<<<<
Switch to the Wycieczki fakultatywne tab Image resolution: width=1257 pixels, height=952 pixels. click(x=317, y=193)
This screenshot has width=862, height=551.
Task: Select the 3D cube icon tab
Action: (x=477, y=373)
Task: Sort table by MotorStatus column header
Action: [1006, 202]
>>>>
WHAT THIS TASK INVOLVES >> Reproduce all of the rows above word for word, one line at a time, with no changes.

EXERCISE ANSWER >>
Switch to the Wycieczki fakultatywne tab Image resolution: width=1257 pixels, height=952 pixels. click(x=317, y=193)
This screenshot has width=862, height=551.
Task: Select the 3D cube icon tab
Action: (x=477, y=373)
Task: Sort table by MotorStatus column header
Action: [1006, 202]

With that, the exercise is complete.